— Brief —
Search each line below for "button", then return the lines where it appears.

— Data shown —
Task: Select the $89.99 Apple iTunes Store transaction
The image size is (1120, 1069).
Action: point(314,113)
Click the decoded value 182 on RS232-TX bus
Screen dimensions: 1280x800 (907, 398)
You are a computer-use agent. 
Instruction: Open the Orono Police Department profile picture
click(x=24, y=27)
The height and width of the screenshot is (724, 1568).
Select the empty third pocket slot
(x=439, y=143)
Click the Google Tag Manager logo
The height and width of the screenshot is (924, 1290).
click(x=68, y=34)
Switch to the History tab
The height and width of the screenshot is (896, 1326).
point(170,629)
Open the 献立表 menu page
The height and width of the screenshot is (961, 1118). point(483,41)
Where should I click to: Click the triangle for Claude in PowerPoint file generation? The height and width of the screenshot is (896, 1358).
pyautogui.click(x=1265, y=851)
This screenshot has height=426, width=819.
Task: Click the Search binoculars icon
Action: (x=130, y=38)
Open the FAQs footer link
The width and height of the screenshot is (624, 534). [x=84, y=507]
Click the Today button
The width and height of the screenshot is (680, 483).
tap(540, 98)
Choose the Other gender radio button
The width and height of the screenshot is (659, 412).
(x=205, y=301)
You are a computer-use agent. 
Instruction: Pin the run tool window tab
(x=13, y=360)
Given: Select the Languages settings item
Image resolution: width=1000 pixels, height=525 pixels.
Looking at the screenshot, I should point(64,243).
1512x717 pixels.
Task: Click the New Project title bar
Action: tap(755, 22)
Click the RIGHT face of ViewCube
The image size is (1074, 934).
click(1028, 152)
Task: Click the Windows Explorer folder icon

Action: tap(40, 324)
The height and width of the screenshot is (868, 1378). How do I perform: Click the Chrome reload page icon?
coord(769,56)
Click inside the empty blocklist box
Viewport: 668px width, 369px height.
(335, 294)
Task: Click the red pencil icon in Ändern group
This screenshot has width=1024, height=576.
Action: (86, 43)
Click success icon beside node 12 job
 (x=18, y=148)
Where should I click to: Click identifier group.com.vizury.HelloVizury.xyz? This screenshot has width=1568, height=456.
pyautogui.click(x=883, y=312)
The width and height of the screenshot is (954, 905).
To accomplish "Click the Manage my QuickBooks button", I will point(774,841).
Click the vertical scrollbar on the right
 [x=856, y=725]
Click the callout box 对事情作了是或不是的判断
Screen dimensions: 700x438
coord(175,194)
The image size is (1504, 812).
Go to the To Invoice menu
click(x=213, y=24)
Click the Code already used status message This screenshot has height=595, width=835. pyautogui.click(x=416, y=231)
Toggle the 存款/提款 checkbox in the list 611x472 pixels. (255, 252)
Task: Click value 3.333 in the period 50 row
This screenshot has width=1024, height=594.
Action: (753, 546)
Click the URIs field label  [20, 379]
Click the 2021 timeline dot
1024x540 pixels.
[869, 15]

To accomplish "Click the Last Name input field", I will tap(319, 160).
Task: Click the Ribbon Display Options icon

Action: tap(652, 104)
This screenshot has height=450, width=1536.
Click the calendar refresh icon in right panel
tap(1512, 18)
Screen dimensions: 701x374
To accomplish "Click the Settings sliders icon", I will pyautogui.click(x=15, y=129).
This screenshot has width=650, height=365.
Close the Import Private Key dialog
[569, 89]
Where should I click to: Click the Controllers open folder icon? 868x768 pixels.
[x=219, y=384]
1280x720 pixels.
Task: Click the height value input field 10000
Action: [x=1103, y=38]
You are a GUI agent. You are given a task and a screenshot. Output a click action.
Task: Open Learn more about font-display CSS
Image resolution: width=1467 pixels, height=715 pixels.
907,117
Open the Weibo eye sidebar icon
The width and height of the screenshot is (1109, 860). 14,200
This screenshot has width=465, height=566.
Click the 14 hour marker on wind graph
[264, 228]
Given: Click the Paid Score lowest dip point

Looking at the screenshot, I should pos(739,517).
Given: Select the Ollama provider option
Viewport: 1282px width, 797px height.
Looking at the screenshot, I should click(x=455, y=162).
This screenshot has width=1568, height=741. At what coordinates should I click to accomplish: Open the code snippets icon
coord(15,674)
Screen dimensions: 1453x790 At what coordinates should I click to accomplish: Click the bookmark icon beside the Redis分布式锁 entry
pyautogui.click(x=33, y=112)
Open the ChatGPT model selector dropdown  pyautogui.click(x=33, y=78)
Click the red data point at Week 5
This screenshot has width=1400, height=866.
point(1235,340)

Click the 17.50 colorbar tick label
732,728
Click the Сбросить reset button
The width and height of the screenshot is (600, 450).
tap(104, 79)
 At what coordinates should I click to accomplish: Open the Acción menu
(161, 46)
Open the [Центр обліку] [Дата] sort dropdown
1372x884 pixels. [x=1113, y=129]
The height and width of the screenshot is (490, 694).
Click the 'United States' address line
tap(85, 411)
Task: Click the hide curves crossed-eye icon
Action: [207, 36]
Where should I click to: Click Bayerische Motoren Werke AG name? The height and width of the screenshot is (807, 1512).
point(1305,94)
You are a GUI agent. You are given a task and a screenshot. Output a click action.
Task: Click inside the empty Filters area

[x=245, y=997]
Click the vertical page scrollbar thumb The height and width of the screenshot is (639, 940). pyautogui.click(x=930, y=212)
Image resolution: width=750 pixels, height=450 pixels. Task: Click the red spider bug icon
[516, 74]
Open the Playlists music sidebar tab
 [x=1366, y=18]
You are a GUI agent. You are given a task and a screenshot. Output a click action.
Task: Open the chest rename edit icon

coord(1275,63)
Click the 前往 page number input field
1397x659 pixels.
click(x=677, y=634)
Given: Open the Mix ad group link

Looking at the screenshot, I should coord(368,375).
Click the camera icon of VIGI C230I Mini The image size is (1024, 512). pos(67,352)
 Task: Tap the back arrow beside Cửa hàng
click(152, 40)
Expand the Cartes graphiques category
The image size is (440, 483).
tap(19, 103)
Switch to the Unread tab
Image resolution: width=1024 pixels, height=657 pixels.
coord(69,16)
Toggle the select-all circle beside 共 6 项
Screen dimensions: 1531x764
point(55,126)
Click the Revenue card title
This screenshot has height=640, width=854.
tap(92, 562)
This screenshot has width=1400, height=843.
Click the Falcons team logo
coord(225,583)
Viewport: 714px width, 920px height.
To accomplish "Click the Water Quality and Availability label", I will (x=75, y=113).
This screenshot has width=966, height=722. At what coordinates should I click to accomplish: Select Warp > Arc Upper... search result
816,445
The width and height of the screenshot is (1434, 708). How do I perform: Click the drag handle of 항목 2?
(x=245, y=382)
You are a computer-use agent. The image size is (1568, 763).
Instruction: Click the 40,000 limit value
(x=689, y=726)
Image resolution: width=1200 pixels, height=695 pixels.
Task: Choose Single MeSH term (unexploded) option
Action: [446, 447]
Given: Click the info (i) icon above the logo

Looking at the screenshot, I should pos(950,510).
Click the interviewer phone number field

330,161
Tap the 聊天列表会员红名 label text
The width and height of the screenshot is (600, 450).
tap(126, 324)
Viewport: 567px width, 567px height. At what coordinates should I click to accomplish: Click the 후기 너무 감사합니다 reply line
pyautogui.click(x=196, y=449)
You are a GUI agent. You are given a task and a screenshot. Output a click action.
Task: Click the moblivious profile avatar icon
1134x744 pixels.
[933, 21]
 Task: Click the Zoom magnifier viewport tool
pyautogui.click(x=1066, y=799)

— Answer space —
Click the Today button
Choose the Other gender radio button
To accomplish "Click the Manage my QuickBooks button", I will point(774,841).
Click the Сбросить reset button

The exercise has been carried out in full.